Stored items
◆ ◆ ◆ ◆
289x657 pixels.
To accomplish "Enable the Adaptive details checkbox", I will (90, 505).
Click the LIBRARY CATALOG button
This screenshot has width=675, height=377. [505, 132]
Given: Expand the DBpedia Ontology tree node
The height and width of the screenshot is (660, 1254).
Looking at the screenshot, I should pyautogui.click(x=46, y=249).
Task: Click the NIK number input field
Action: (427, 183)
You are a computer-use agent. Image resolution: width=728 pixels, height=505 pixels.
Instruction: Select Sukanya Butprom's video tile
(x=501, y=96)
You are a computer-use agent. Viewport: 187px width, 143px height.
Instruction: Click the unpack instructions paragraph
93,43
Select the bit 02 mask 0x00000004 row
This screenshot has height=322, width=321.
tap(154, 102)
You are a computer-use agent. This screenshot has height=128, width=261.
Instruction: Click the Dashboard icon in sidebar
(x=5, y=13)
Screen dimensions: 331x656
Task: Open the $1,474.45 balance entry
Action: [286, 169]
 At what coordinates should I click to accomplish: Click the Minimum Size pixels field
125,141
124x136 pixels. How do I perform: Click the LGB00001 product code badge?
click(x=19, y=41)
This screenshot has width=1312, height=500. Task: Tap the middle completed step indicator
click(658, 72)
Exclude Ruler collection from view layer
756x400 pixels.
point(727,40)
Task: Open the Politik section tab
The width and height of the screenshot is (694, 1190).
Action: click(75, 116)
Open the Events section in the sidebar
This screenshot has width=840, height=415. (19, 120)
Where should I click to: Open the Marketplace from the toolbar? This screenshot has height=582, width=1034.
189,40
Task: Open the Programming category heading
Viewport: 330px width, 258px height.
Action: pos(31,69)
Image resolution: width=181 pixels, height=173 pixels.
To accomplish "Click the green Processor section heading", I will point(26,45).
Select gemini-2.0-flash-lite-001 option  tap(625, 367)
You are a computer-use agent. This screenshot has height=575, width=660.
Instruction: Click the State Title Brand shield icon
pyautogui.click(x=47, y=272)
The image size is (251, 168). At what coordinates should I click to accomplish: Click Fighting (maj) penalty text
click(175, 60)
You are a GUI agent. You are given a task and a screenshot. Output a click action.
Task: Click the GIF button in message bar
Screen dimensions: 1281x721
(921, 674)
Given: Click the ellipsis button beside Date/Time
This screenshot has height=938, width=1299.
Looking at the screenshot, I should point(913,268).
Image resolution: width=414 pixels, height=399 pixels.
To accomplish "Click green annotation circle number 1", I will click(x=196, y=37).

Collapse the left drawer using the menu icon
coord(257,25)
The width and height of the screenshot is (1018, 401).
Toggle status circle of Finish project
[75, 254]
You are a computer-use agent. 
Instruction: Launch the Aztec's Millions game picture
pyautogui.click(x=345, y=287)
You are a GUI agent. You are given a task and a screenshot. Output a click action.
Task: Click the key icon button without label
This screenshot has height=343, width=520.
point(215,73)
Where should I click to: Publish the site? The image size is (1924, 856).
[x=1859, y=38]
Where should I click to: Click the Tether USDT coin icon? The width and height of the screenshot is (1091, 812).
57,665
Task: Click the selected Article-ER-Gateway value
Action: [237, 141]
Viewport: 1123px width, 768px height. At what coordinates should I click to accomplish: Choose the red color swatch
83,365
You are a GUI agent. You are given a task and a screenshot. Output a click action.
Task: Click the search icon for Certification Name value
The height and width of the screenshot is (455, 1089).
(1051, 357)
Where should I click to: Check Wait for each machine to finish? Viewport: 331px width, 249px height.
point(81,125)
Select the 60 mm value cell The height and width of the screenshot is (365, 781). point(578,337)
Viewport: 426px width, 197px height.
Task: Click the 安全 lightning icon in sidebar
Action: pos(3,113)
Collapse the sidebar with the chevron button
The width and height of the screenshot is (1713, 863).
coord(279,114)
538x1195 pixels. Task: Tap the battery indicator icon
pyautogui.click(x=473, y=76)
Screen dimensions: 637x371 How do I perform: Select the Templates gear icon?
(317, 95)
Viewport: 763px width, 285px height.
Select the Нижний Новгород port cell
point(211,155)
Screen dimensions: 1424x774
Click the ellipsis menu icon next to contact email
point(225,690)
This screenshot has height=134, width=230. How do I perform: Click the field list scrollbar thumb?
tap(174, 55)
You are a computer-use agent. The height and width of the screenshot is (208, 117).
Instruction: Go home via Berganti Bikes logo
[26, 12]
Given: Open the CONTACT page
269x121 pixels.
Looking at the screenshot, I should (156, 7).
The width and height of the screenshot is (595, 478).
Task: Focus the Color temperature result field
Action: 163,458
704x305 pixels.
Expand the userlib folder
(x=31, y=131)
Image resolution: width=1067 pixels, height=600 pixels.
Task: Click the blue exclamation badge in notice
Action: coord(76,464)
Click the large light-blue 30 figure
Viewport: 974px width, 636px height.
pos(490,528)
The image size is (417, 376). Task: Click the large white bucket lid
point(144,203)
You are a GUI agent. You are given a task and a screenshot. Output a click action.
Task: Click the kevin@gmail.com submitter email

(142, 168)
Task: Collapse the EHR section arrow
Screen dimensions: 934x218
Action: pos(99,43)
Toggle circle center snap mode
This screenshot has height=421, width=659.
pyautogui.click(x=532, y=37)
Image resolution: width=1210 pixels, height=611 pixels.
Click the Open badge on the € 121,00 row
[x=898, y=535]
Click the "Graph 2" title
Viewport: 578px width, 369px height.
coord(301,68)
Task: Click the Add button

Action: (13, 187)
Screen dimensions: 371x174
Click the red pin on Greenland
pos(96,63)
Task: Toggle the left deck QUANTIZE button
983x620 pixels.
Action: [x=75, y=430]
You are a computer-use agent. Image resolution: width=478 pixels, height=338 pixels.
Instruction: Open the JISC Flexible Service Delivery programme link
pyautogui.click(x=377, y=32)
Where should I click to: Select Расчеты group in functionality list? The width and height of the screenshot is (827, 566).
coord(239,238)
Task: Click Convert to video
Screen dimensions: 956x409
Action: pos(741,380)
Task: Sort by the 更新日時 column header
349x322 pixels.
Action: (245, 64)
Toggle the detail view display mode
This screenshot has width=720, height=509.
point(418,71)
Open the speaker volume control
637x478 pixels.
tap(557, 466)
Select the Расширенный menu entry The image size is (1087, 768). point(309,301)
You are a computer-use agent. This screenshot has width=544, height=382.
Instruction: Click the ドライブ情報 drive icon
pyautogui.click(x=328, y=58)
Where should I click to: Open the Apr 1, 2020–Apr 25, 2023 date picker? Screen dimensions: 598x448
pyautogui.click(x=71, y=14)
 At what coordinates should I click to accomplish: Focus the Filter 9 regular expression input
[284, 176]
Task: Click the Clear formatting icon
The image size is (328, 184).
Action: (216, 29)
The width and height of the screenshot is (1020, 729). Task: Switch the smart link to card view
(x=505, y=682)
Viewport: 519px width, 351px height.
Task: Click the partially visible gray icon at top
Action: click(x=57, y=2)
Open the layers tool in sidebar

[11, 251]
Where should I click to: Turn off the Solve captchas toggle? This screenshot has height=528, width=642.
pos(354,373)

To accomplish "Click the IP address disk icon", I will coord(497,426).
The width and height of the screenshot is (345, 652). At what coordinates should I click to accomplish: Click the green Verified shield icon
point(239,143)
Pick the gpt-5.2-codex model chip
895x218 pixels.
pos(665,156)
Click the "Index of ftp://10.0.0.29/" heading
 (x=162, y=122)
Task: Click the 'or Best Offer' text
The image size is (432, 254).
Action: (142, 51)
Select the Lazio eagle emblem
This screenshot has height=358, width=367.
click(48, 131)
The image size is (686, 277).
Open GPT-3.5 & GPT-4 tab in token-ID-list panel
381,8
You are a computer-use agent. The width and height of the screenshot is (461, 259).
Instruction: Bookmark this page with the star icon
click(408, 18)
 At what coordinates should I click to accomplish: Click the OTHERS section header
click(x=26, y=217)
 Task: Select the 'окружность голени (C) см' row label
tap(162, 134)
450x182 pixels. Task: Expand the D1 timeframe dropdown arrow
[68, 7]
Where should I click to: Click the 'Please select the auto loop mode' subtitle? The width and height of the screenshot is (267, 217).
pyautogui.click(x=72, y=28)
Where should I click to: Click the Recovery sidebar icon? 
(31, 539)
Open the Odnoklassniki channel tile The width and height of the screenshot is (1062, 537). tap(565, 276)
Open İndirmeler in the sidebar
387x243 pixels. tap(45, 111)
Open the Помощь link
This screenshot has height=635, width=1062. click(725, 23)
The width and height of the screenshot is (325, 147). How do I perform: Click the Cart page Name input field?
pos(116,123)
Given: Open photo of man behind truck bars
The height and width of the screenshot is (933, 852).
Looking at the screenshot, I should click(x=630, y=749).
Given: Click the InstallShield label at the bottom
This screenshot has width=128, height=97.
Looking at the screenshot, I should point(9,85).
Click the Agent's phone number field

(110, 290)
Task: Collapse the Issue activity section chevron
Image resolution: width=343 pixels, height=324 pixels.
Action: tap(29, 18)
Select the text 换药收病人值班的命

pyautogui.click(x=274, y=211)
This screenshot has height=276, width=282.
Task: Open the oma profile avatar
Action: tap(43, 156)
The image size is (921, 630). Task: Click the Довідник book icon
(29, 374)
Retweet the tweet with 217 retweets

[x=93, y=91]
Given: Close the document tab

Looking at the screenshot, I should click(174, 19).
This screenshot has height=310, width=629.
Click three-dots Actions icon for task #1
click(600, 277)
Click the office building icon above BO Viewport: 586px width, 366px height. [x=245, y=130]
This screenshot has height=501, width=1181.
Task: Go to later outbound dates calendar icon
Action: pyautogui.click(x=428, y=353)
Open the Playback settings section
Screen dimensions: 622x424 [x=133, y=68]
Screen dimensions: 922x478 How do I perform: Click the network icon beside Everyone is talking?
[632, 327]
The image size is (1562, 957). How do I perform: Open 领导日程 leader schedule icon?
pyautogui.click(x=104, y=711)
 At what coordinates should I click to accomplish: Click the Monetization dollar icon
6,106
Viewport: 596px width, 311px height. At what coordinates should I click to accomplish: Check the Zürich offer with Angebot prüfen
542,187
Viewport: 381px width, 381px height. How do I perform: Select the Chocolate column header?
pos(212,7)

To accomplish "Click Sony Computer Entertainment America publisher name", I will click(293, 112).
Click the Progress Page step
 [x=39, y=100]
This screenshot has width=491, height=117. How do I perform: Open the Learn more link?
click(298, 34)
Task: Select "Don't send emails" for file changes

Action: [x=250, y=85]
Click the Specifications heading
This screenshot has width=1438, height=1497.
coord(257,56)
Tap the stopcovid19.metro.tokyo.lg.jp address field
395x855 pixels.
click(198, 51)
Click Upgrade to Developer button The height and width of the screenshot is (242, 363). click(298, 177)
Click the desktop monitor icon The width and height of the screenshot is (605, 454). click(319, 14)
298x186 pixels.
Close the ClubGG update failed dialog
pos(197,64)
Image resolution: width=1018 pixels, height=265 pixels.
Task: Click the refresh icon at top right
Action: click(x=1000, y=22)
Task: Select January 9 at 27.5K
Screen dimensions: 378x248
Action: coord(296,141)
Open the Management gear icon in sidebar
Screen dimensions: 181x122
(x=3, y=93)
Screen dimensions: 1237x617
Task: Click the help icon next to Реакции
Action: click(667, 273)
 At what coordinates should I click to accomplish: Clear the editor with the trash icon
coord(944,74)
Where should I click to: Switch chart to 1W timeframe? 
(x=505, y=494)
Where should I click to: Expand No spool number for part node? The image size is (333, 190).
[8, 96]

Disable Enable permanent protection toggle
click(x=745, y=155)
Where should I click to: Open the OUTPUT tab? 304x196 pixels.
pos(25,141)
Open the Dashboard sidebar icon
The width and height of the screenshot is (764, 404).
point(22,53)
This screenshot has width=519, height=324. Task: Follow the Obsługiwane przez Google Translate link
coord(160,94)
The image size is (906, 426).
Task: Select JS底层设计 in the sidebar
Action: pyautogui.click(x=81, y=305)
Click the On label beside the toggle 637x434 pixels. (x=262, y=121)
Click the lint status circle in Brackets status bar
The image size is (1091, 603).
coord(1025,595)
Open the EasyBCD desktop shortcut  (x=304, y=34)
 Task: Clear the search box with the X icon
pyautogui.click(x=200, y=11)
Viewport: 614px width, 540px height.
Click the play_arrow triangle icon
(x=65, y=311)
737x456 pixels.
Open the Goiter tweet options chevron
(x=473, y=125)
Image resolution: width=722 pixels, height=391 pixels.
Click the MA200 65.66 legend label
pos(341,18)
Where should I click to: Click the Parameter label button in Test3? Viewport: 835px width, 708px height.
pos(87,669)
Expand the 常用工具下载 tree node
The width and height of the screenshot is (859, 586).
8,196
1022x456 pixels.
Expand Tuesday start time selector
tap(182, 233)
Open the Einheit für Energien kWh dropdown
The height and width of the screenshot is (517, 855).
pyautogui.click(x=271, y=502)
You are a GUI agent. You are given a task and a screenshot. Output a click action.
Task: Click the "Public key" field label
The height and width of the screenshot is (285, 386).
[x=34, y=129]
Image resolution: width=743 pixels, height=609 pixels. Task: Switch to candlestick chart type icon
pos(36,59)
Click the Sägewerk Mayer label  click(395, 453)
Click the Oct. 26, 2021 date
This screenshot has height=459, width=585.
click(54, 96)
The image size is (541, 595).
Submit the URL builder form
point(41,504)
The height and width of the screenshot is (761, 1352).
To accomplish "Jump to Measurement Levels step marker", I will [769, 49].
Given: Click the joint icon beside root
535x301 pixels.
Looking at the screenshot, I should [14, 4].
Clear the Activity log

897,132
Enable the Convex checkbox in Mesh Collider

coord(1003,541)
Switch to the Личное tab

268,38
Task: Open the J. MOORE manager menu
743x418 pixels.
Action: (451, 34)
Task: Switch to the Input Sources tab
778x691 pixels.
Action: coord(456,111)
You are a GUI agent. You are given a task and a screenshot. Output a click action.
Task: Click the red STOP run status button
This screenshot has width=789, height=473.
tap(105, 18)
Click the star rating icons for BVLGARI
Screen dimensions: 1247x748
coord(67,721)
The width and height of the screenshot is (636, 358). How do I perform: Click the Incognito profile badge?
◆ ◆ ◆ ◆
_REQUIRED ACTION:_
Retype exactly the lines above, from the one with "At what coordinates should I click to accomplish: Focus" through the one with "Task: Click the 'or Best Offer' text", inclusive.

_SOLVED EXERCISE:_
 At what coordinates should I click to accomplish: Focus the Filter 9 regular expression input
[284, 176]
Task: Click the Clear formatting icon
The image size is (328, 184).
Action: (216, 29)
The width and height of the screenshot is (1020, 729). Task: Switch the smart link to card view
(x=505, y=682)
Viewport: 519px width, 351px height.
Task: Click the partially visible gray icon at top
Action: click(x=57, y=2)
Open the layers tool in sidebar

[11, 251]
Where should I click to: Turn off the Solve captchas toggle? This screenshot has height=528, width=642.
pos(354,373)

To accomplish "Click the IP address disk icon", I will coord(497,426).
The width and height of the screenshot is (345, 652). At what coordinates should I click to accomplish: Click the green Verified shield icon
point(239,143)
Pick the gpt-5.2-codex model chip
895x218 pixels.
pos(665,156)
Click the "Index of ftp://10.0.0.29/" heading
 (x=162, y=122)
Task: Click the 'or Best Offer' text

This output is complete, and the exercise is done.